_Extract_:
◆ ◆ ◆ ◆ ◆

Shameless grovel for feedback

freshface

Literotica Guru
Joined
Mar 8, 2008
Posts
1,371
My first story finally posted this morning. I had help from a VE/author, so what went up is much better than where I started. I'd like some other opinions. I read through it again today; there were a few sections that are pretty embarrassing in retrospect. I'd like to learn as much as possible from this experience so that the next one is better.

Any and all comments are welcome, the more detailed the better. I'd really like to know where it works and where it doesn't. You can find it at http://www.literotica.com/stories/showstory.php?id=358447
 
My first story finally posted this morning. I had help from a VE/author, so what went up is much better than where I started. I'd like some other opinions. I read through it again today; there were a few sections that are pretty embarrassing in retrospect. I'd like to learn as much as possible from this experience so that the next one is better.

Any and all comments are welcome, the more detailed the better. I'd really like to know where it works and where it doesn't. You can find it at http://www.literotica.com/stories/showstory.php?id=358447

One point of order: I'm not part of the VE program here. Just another author who you directly asked to help with a story I thought was a good one.
 
If you want the opinion of a VE why didn't you post this in the Editor's Forum?

That said, as another hack, I will give you an opinion.

Generally, the story was more interesting than most. You have a good plot and developed it quite well. Your writing is pretty clean with very few "errors". I put that in quotes because soem will disagree on somethings I see as errors.

Keep writing. With this quality you will gain a following soon.
 
One point of order: I'm not part of the VE program here. Just another author who you directly asked to help with a story I thought was a good one.

Hmmm...If it looks like a duck and talks like a duck...You might not be part of the VE program here, but you are a talented editor. And for the record, the first draft was pretty bad before you pointed out all of the newbie mistakes I was making. :D
 
If you want the opinion of a VE why didn't you post this in the Editor's Forum?

Left to my own devices, I would probably edit my stories forever and never post them. This one is past the help of any more editing. No matter what I think of it, I'm leaving it alone now.

◆ ◆ ◆ ◆ ◆

_Target pointing data_:
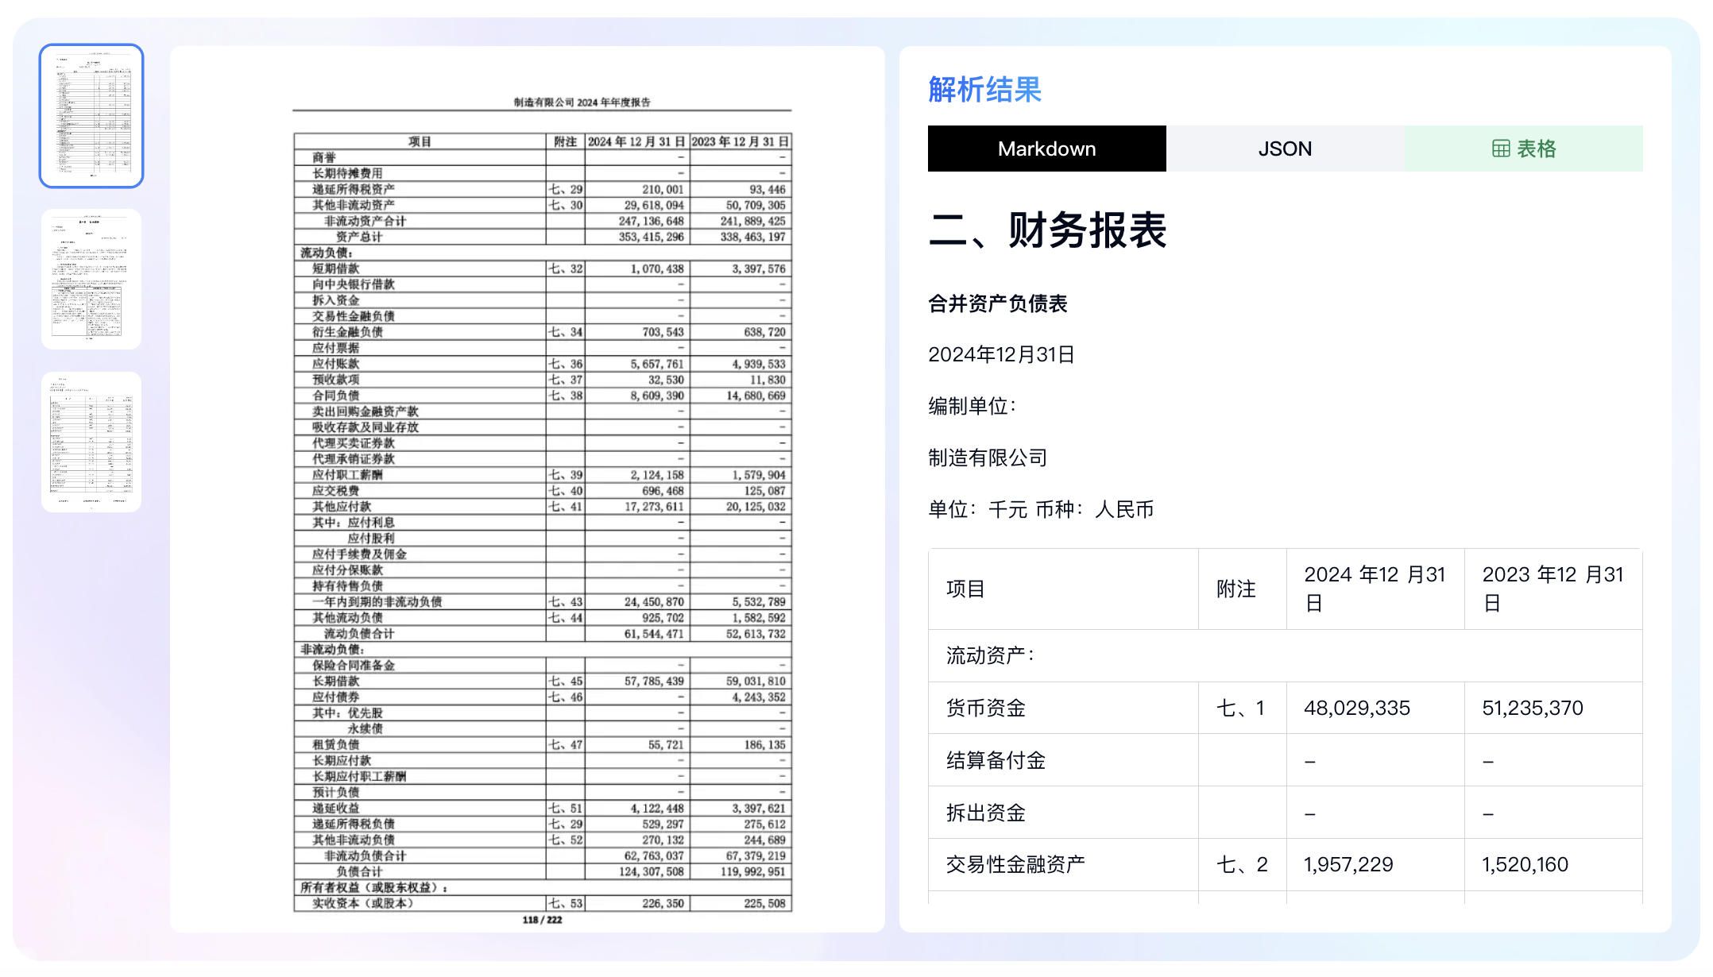
Task: Click the 货币资金 row in result table
Action: click(x=986, y=708)
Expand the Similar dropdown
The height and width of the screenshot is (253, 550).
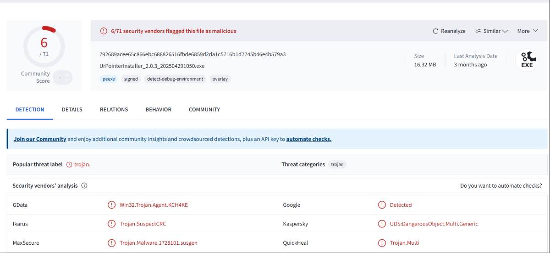coord(491,31)
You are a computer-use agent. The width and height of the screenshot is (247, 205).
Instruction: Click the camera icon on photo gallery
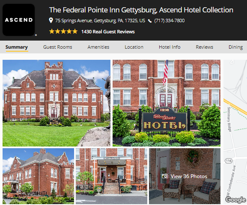[x=165, y=176]
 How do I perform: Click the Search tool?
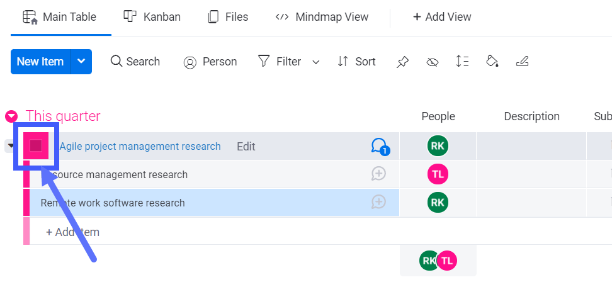click(135, 62)
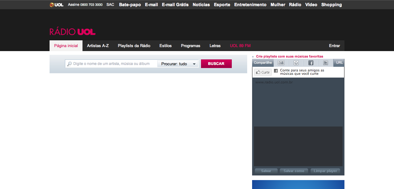Share on Facebook using the f icon

click(311, 63)
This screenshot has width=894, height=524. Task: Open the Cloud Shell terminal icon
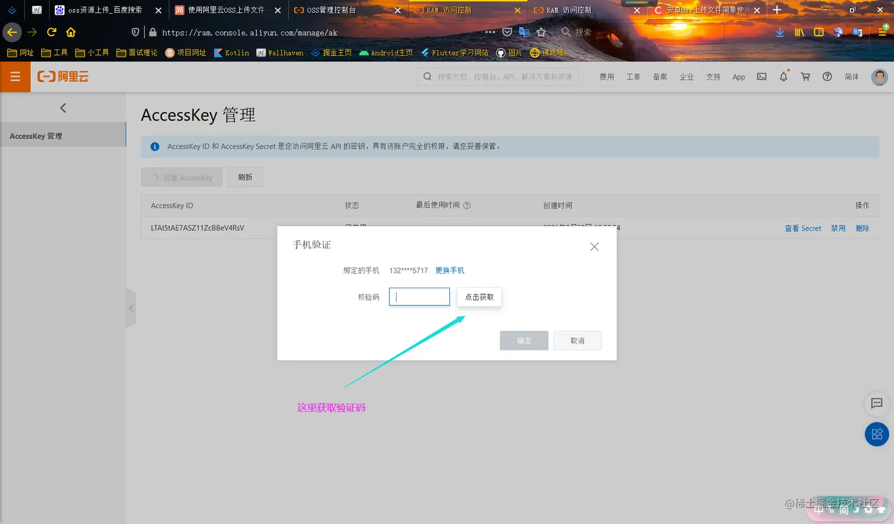pyautogui.click(x=761, y=77)
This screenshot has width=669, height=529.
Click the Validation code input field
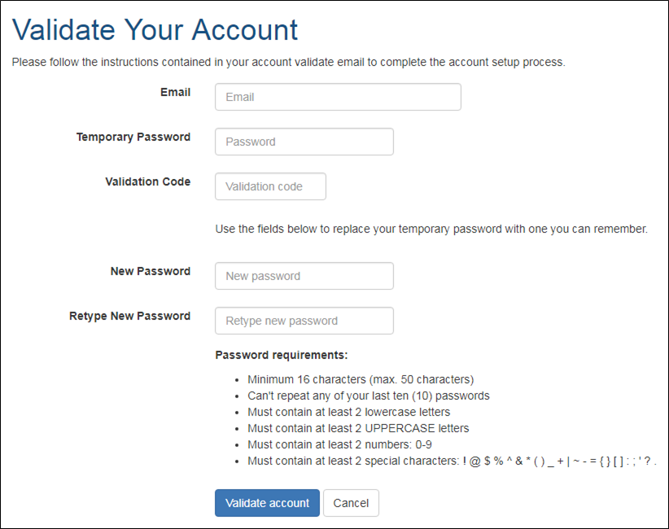pos(269,186)
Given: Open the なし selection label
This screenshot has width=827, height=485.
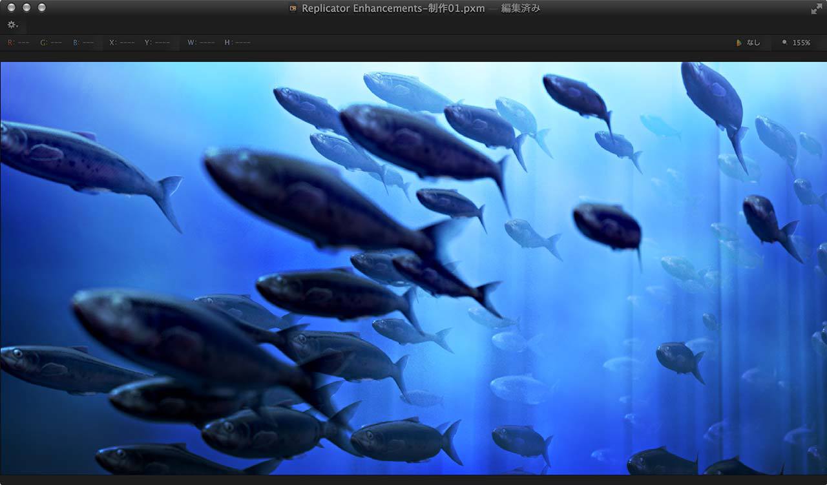Looking at the screenshot, I should click(753, 43).
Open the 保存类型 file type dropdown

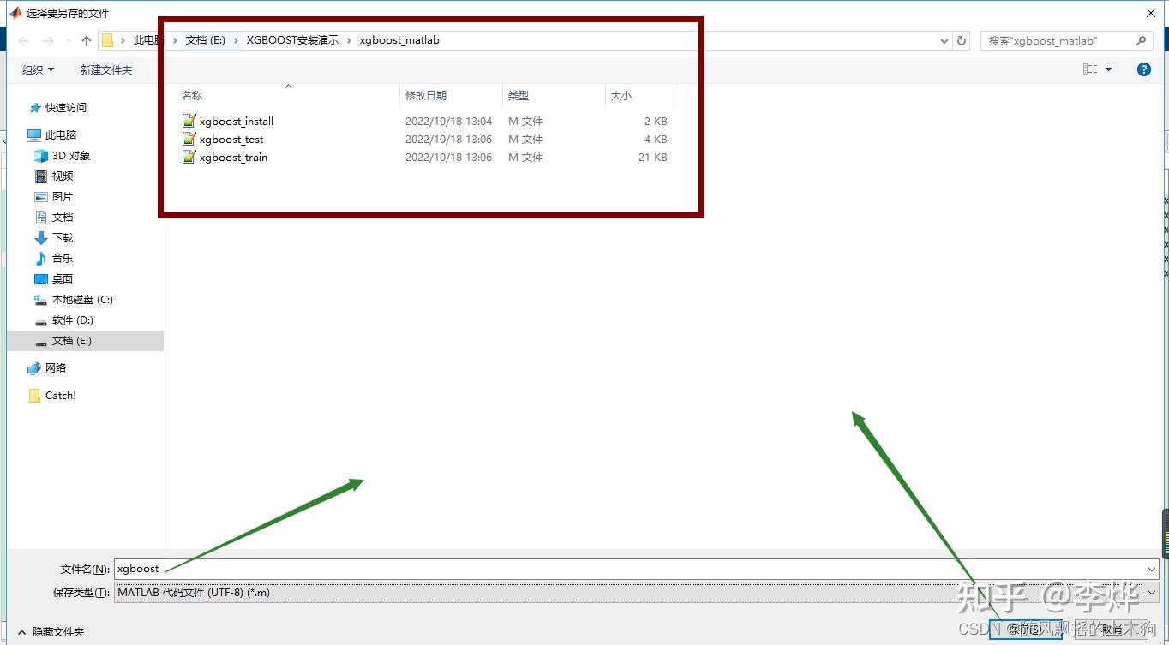pyautogui.click(x=1153, y=592)
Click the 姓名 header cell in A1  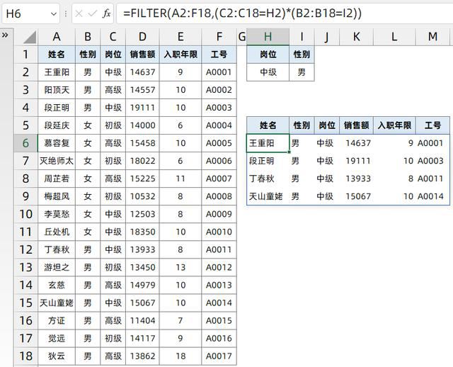[56, 54]
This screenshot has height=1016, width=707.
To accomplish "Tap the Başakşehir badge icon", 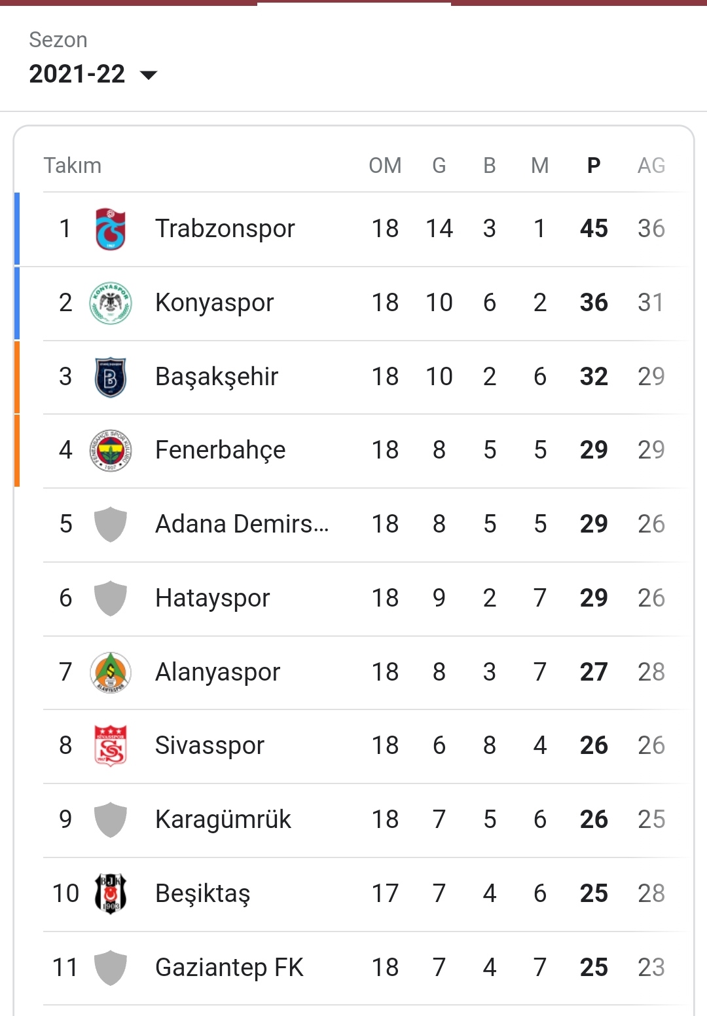I will 111,377.
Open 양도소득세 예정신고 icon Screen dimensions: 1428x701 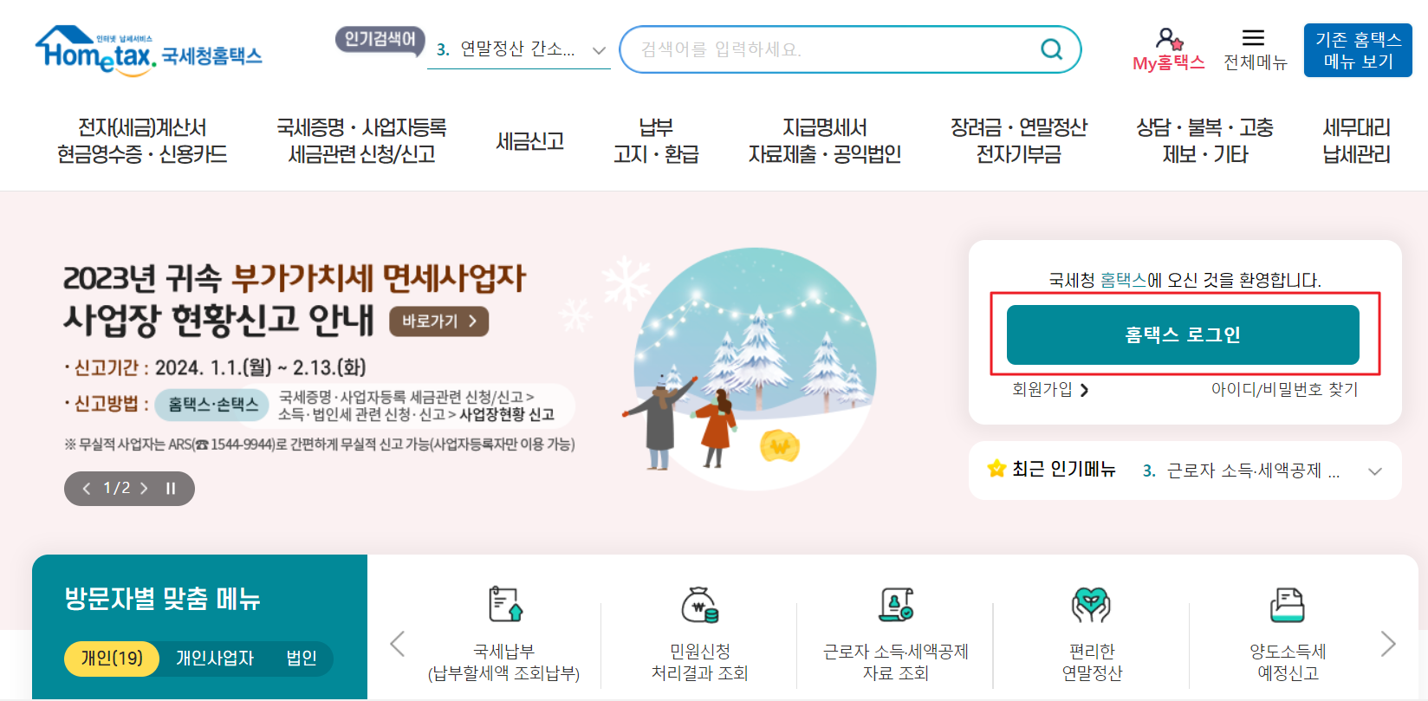(x=1288, y=605)
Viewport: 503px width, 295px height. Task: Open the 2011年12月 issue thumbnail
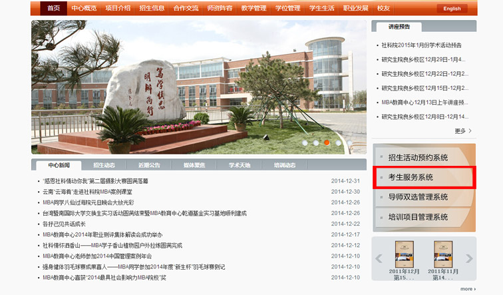pyautogui.click(x=404, y=254)
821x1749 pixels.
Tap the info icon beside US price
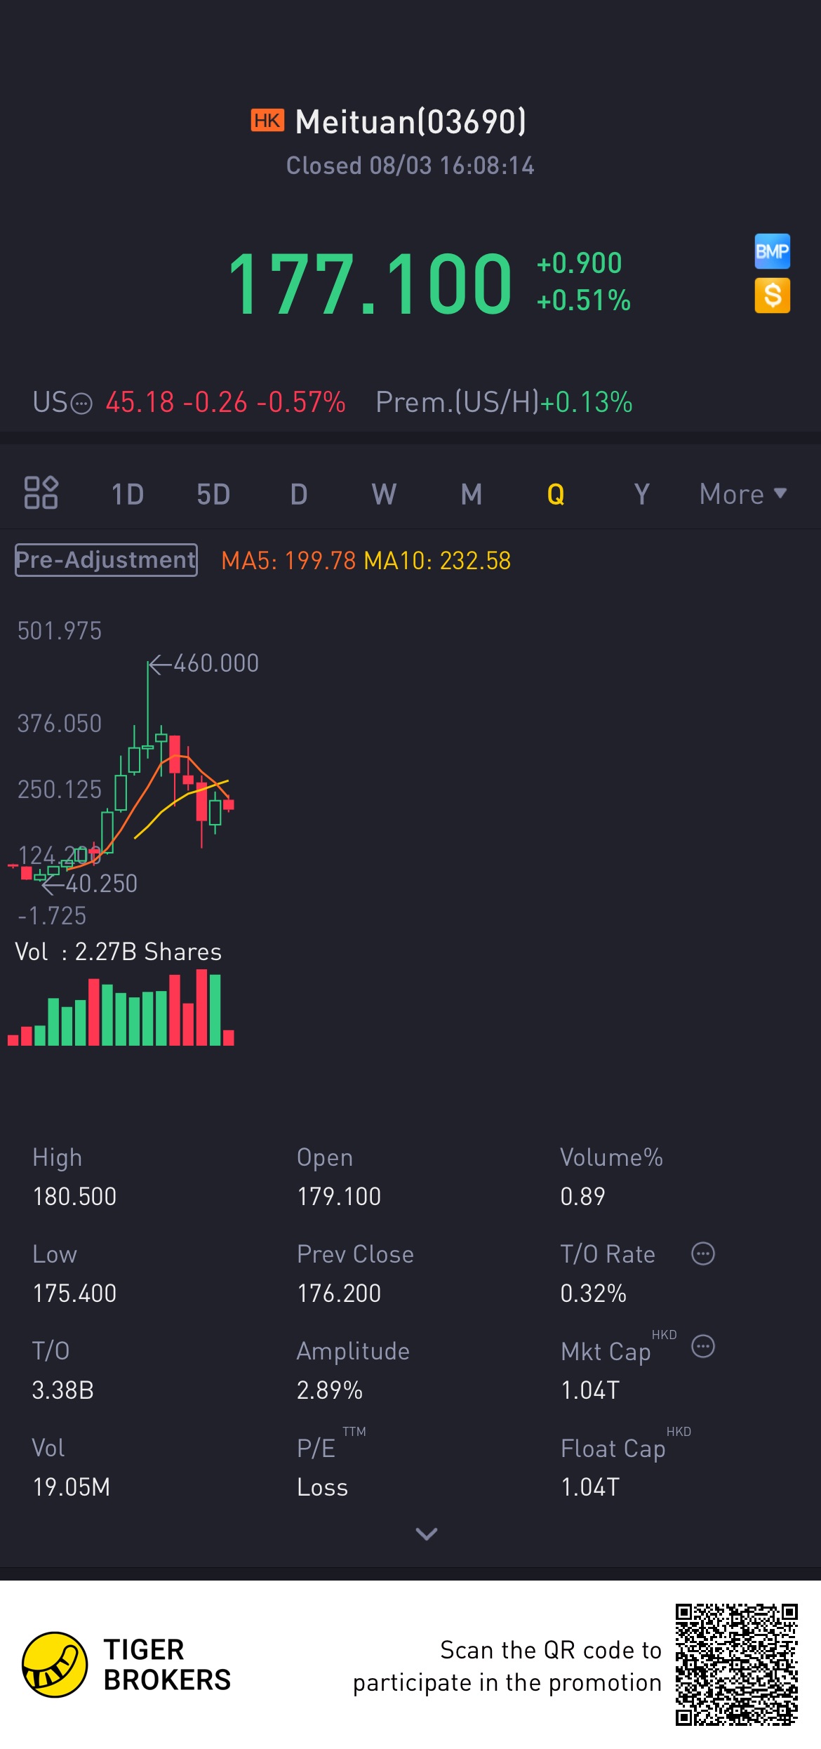tap(82, 404)
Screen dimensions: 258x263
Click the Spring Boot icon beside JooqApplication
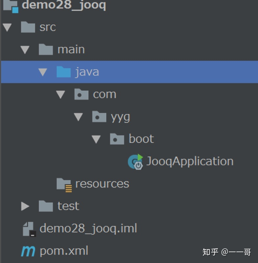click(136, 161)
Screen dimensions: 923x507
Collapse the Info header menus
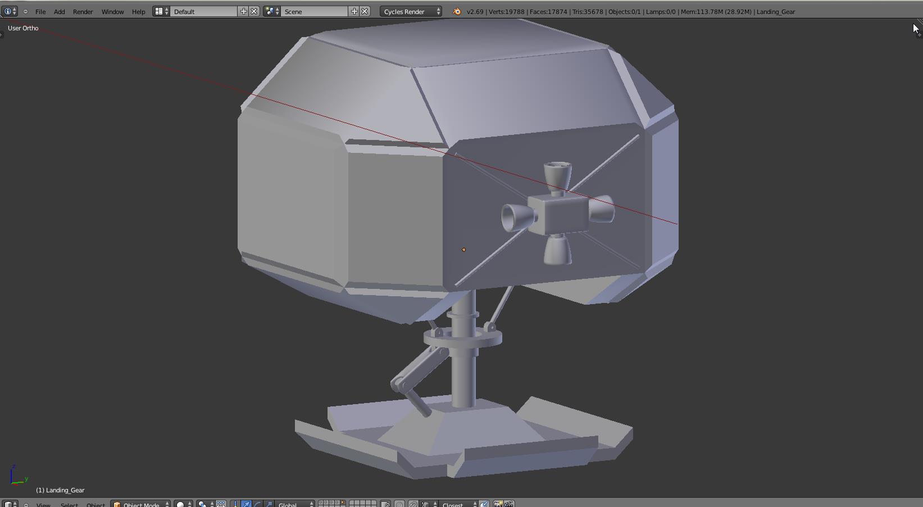coord(25,11)
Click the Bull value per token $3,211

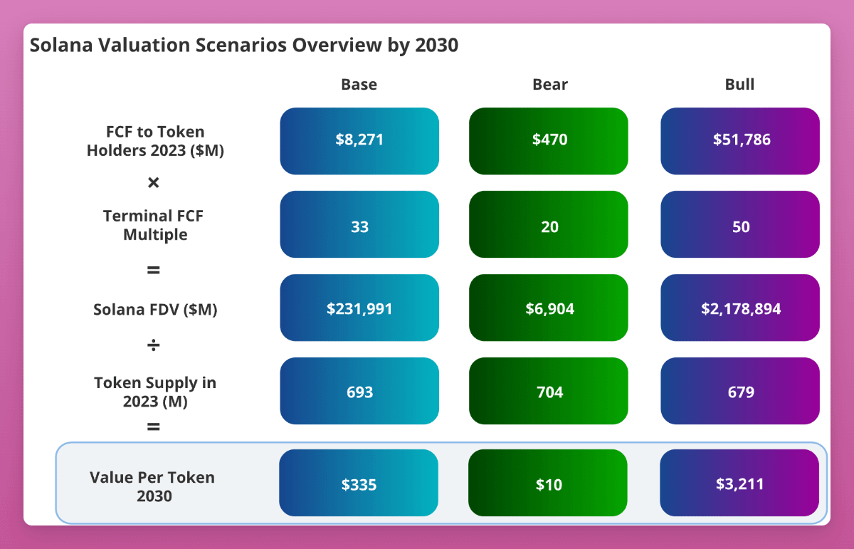pyautogui.click(x=739, y=483)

◆ ◆ ◆ ◆ ◆

_Written request A_:
In the forum thread, on what date did freshface join?
_Written request B_:
In the entries, take the part that opens with the line containing "Screen dimensions: 258x263" and runs through the end of the entries, and substitute "Display size" for "Screen dimensions" throughout, changing nothing else. Give only that part, without the pictures.
The forum thread and the entries come from unrelated sources.

_Complete output A_:
Mar 8, 2008

_Complete output B_:
Display size: 258x263
Click the Spring Boot icon beside JooqApplication
click(136, 161)
Display size: 923x507
Collapse the Info header menus
coord(25,11)
Click the Bull value per token $3,211

pyautogui.click(x=739, y=483)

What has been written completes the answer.